UrbanistaAI: It is a participatory planning platform that employs generative artificial intelligence to co-design the future of cities. It facilitates collaboration between citizens, urban planners, and authorities, allowing visualization and evaluation of urban proposals interactively.
UrbanFootPrint: It is an urban intelligence platform that integrates and organizes geospatial data related to the built environment, communities, and climate risks. It helps understand and mitigate risks in infrastructure, mobility, public services, and sustainability.
UrbView: An artificial intelligence platform for the management of smart cities focused on the safety of urban environments and effectively reducing crime and harassment rates.
TOKII: It is a digital twin platform with AI that allows comprehensive monitoring of cities, enabling connection to any data source. It enables predictions with No-Code technology and facilitates predictive maintenance.

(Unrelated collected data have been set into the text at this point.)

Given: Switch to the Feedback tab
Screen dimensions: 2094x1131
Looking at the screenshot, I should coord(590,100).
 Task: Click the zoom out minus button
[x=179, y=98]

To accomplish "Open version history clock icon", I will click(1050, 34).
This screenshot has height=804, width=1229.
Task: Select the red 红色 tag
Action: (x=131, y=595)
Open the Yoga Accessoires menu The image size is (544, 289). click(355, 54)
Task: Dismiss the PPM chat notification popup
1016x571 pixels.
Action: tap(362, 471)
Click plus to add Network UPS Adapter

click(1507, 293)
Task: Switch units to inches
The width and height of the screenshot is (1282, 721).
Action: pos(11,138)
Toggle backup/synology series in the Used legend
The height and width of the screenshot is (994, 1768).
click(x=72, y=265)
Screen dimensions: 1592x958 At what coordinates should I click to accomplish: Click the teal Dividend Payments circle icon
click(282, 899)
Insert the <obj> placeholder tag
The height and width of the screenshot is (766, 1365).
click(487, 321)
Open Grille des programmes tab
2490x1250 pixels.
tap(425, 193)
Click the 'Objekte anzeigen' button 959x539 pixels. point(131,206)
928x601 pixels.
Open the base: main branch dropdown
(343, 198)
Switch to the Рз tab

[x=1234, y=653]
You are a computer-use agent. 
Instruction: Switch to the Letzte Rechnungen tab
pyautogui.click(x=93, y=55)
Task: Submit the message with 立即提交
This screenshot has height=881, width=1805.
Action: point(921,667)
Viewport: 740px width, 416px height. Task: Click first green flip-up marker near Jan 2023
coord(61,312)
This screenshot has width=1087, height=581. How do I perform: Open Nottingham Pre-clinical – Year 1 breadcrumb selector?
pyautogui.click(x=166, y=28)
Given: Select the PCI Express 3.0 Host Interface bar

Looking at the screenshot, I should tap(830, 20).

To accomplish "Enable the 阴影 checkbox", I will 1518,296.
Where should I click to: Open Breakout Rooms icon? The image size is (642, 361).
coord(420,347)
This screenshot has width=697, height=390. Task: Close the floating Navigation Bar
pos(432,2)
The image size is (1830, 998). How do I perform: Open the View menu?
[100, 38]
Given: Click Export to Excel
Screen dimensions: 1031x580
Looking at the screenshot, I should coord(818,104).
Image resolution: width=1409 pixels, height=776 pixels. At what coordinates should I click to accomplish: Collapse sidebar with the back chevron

Key Features | TOKII | Flypix.ai | UrbanFootprint |
---|---|---|---|
Real-time Data Integration | ✅ | ✅ | ❌ |
Predictive Analytics | ✅ | ❌ | ✅ |
The information presented in the comparative table is merely indicative and has been compiled from publicly available information on the official websites of each tool. Since digital platforms are constantly evolving, it is possible that some functionalities have changed. It is recommended that readers verify updated information directly with the providers of each platform.
It should be noted that each platform specializes in different areas within smart cities. Therefore, the benefits that each will bring will depend on the objectives that have been established and the type of monitoring that is desired. The choice of the right tool should be based on the needs of the projects identified in the urban plan development.
The digital transformation of a traditional city is not a matter of implementing modern technologies without first conducting a study on its needs and strategic planning to address them. A successful implementation requires an understanding of urban challenges and a coherent integration of technological solutions that respond to the real needs of the sector.